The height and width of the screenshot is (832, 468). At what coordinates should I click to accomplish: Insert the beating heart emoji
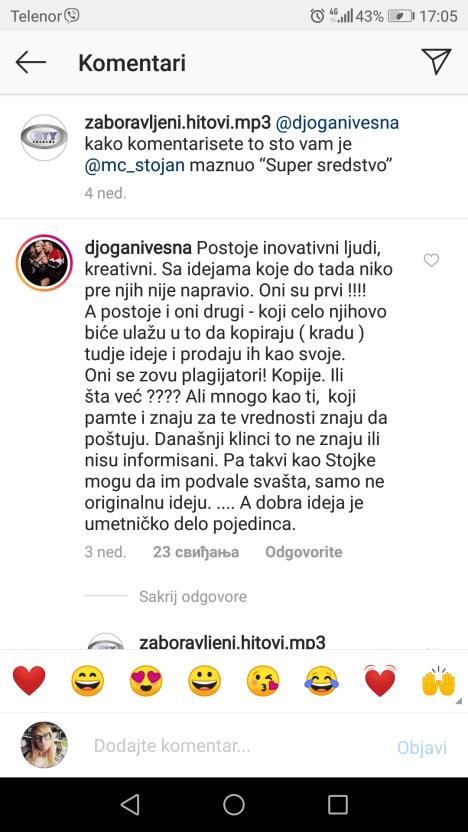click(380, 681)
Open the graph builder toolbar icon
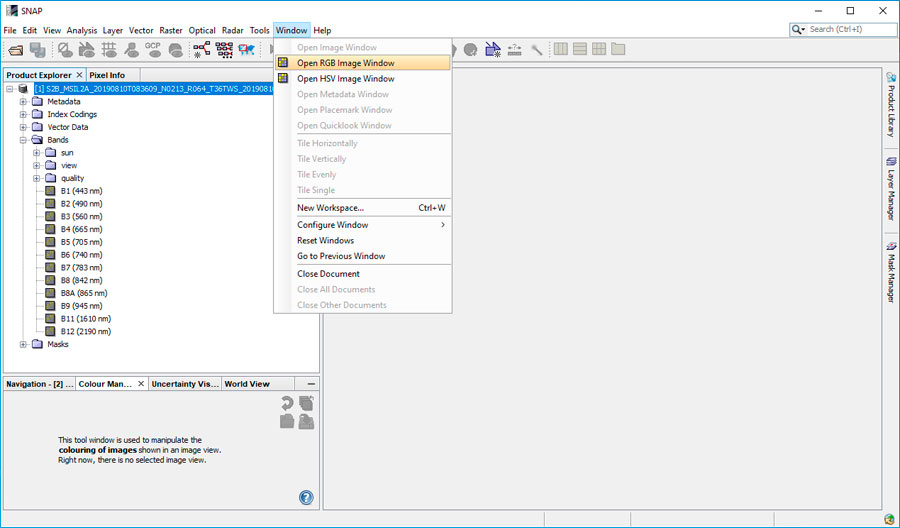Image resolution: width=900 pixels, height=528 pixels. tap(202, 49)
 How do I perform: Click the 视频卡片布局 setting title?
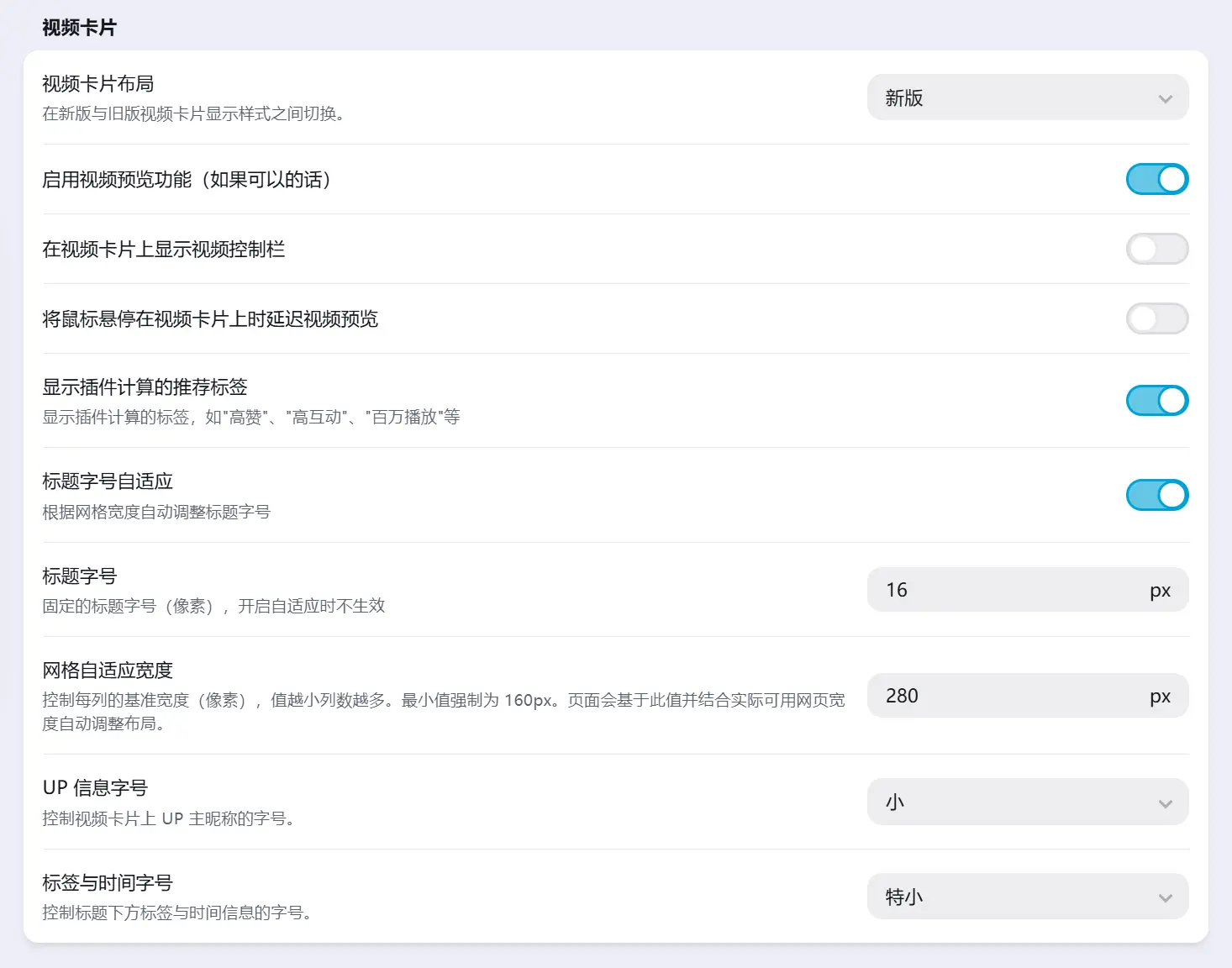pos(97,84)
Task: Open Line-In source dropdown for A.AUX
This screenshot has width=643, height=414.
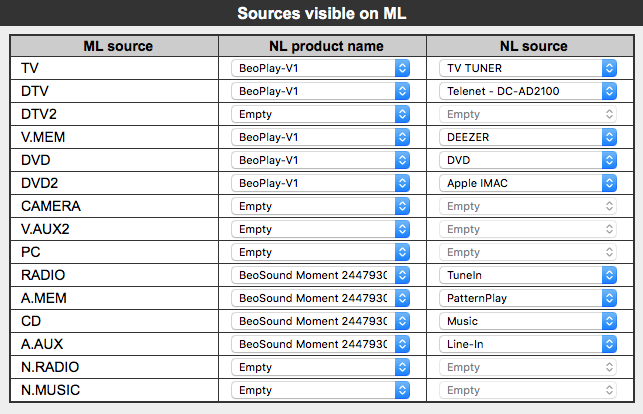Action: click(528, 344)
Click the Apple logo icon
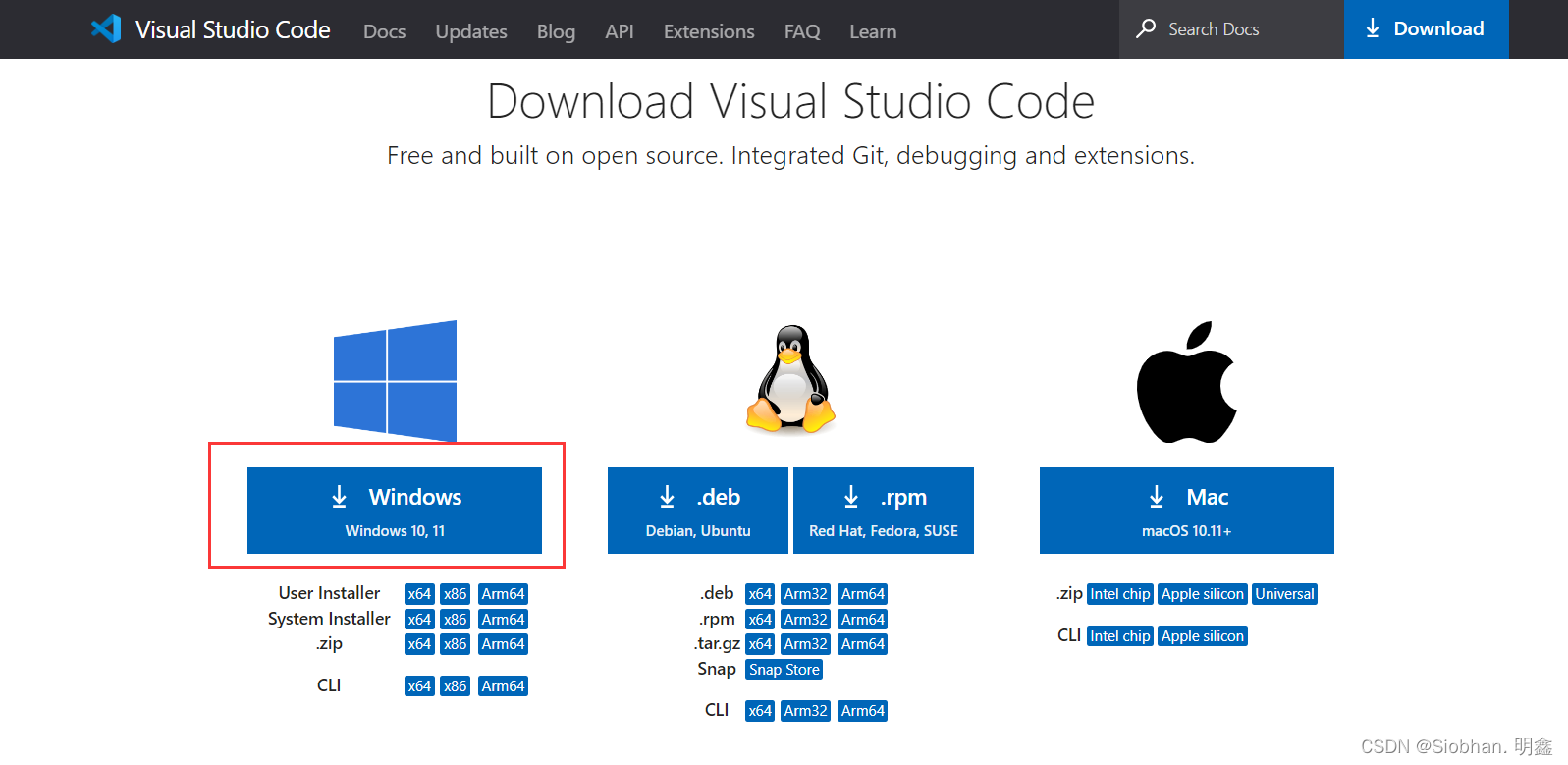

DETAILS OPGAVE:
Zet alle regels hierboven in een Markdown-tabel met de kolommen "Nr." en "Regel", één rij per regel met een volgnummer. Laat lege regels en de afbeeldingen weg.

VOLLEDIG ANTWOORD:
| Nr. | Regel |
|---|---|
| 1 | The height and width of the screenshot is (832, 468). At what coordinates should I click to accomplish: Insert the beating heart emoji |
| 2 | click(380, 681) |
| 3 | Open the graph builder toolbar icon |
| 4 | Image resolution: width=900 pixels, height=528 pixels. tap(202, 49) |
| 5 |  How do I perform: Click the 视频卡片布局 setting title? |
| 6 | pos(97,84) |
| 7 | Task: Open Line-In source dropdown for A.AUX |
| 8 | This screenshot has width=643, height=414. |
| 9 | Action: click(528, 344) |
| 10 | Click the Apple logo icon |